What you should do right now
If you’re currently in Malaysia or planning to move there, don't wait until May 2026 to figure this out.
- Audit your contract: Does your base salary (excluding allowances) meet the new threshold for your category? If you're at RM8,000 in Category II, you’re in trouble come June 2026.
- Talk to HR about the Succession Plan: Ask your employer if they’ve started drafting the paperwork required for renewals. If they don't have a plan to "localize" your role, your next renewal could be your last.
- Explore the MM2H or RP-T early: The Malaysia My Second Home (MM2H) program was recently revamped into a three-tier system (Platinum, Gold, Silver). It requires a fixed deposit and a property purchase, but it offers more long-term stability than an EP.

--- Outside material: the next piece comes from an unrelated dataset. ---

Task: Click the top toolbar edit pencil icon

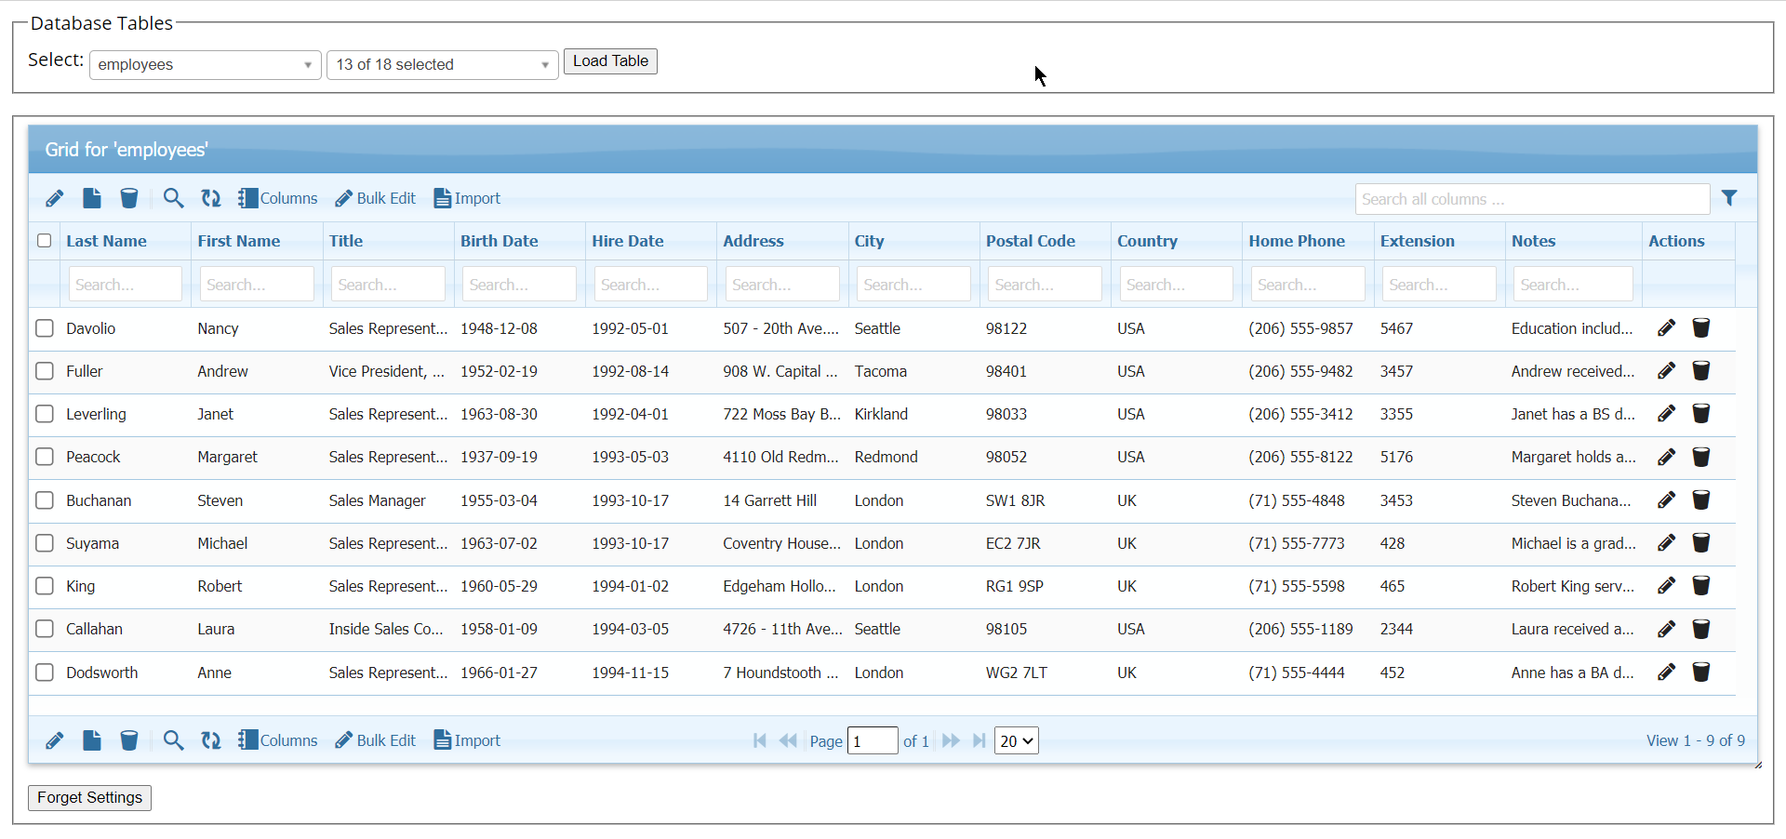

- Watch the Xpats Gateway: This is the new digital portal where all these applications are now centralized. It’s supposed to be faster, but it also makes it easier for the government to track who is staying too long.
The era of the "casual expat" in Malaysia is ending. You either need to be at the very top of your field or have a very clear exit strategy. The government is betting that by raising the bar, they'll force the economy to level up. Whether the talent stays to see it happen is a different story.
Check your eligibility on the Expatriate Services Division (ESD) portal and start your renewal process at least six months before the June deadline to avoid the inevitable backlog.